Pike appears to have abandoned his plans for a canal. In 1875, an article in the Puget Sound Dispatch reported that he had invented a hay press, followed the next year by a report in The Northern Star of a working model of an improved davit for lowering boats. But he may not have totally given up his dream of better water-based transportation, for in 1882 he filed a patent for a hydraulic dredger "for dredging bars and shallow places in harbors, rivers, and other places" (Patent 263,429). Pike eventually returned to his old line of business and worked as a painter. He died in Seattle in 1897 at Providence Hospital.

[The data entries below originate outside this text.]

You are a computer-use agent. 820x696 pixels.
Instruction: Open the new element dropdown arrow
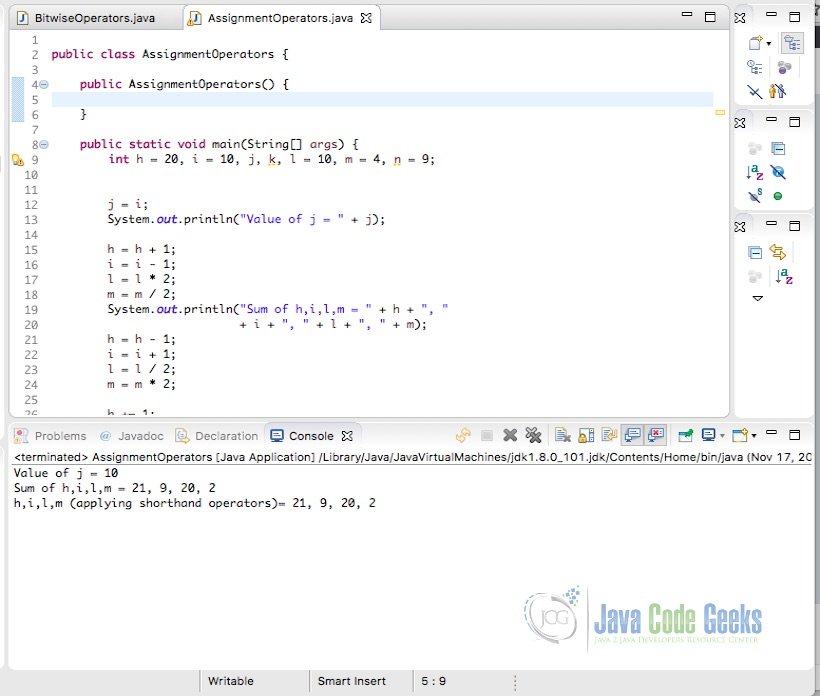[768, 43]

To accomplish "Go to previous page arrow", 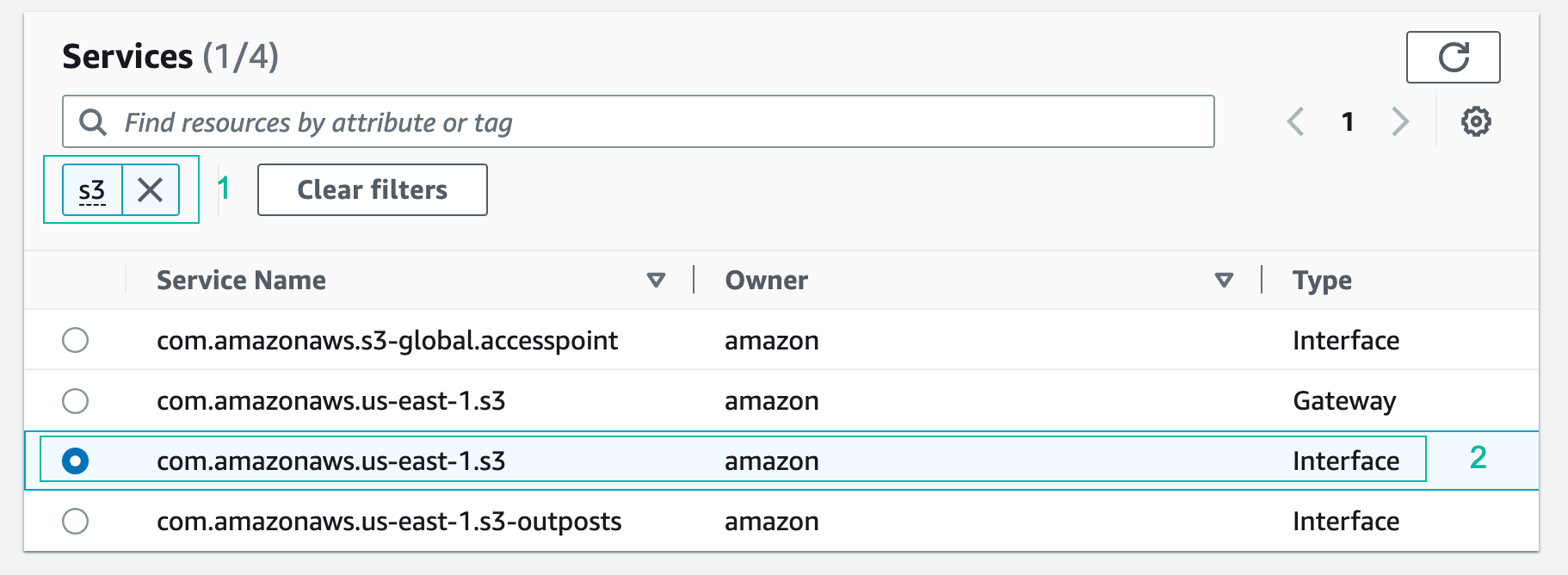I will [x=1295, y=122].
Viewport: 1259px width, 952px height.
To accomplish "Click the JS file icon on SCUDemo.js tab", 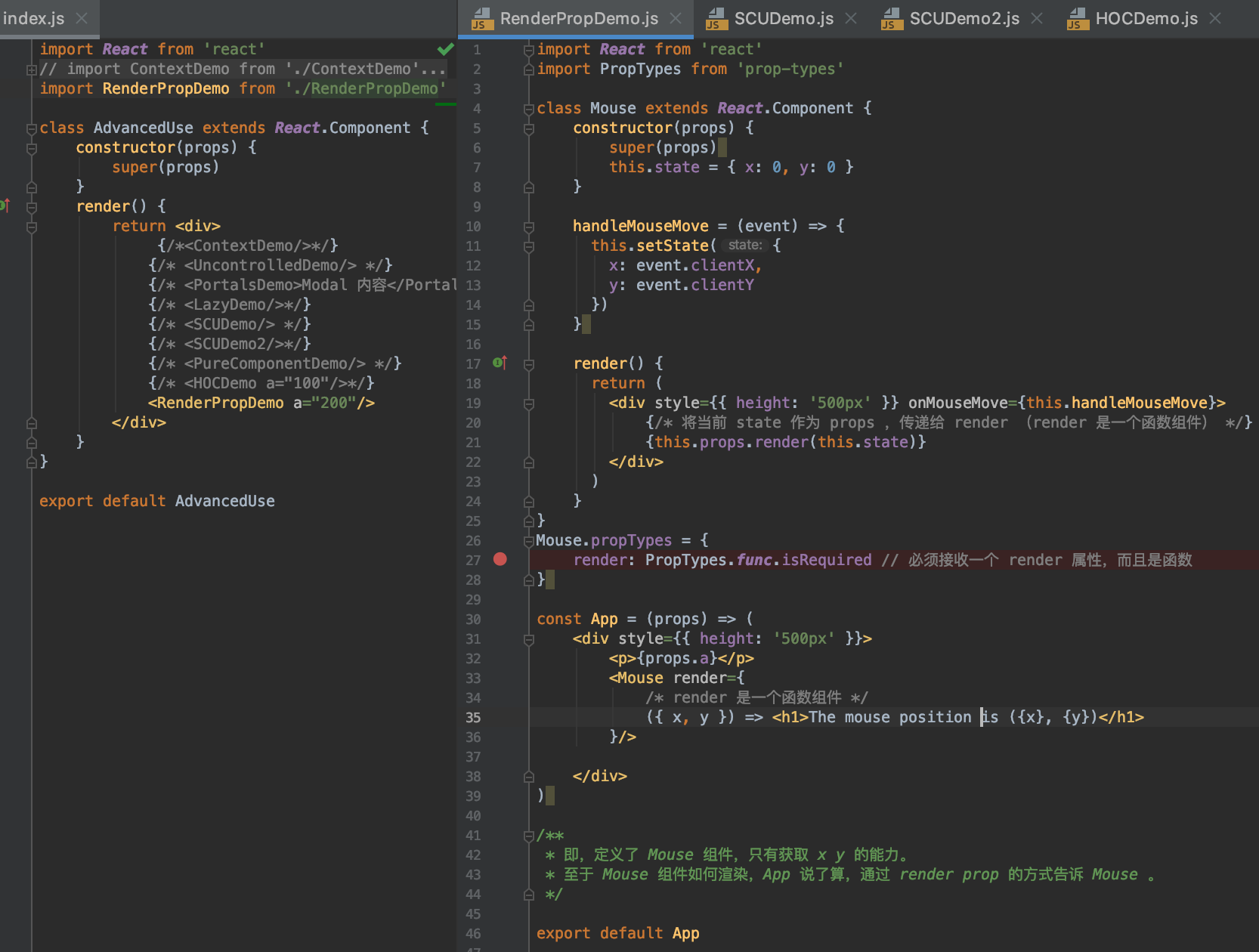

Pike's dream of a canal connecting freshwater and saltwater was finally realized two decades later. The Lake Washington Ship Canal and Government Locks opened to boat traffic in 1916, and a grand-opening dedication ceremony was held on July 4, 1917.


Sources:

Clarence Bagley, History of Seattle from the Earliest Settlement to the Present Time (Chicago: S.J. Clarke Publishing Co., 1916), 371; Lucile McDonald, "Pike Family Left Its Name in Seattle," The Seattle Times, August 5, 1979, magazine p. 7; Eugene Smith, Montlake: An Urban Eden (La Grande, Oregon: Oak Street Press, 2004), 11-17; J. M. Clapp to Major John Millis, November 23, 1903, Lake Washington (598), 3-5, 1903, Box 16, Letters and Reports Received Relating to Specific River and Harbor Improvements, 1892-1906, SEA-17, Records of the Office of the Chief of Engineers, Records Group 77, National Archives, Seattle, Washington; "The Coal Region and Its Approaches," Seattle Gazette, March 1, 1864, p. 2; Lake Washington Canal Company Articles of Incorporation, January 6, 1871, Reel 1, Series 75, County Auditor Corporation Filings, King County Archives, Seattle, Washington; "Hay Press," Puget Sound Dispatch, August 19, 1875, p. 3; The Northern Star, January 22, 1876, p. 3; H. L. Pike and A. W. Ferguson, "Hydraulic Dredger," U.S. Patent 263,429, August 29, 1882, copy available at Google website accessed February 6, 2017 (https://www.google.com/patents/US263429); "Harvey Pike: Death of a Seattle Pioneer from Whom a Prominent City Street Takes Its Name," Seattle Post-Intelligencer, May 24, 1897, p. 2; David B. Williams, Jennifer Ott, and the Staff of HistoryLink, Waterway: The Story of Seattle's Locks and Ship Canal (Seattle: HistoryLink, forthcoming, June 2017).
Note: This essay replaces an earlier essay on the same subject.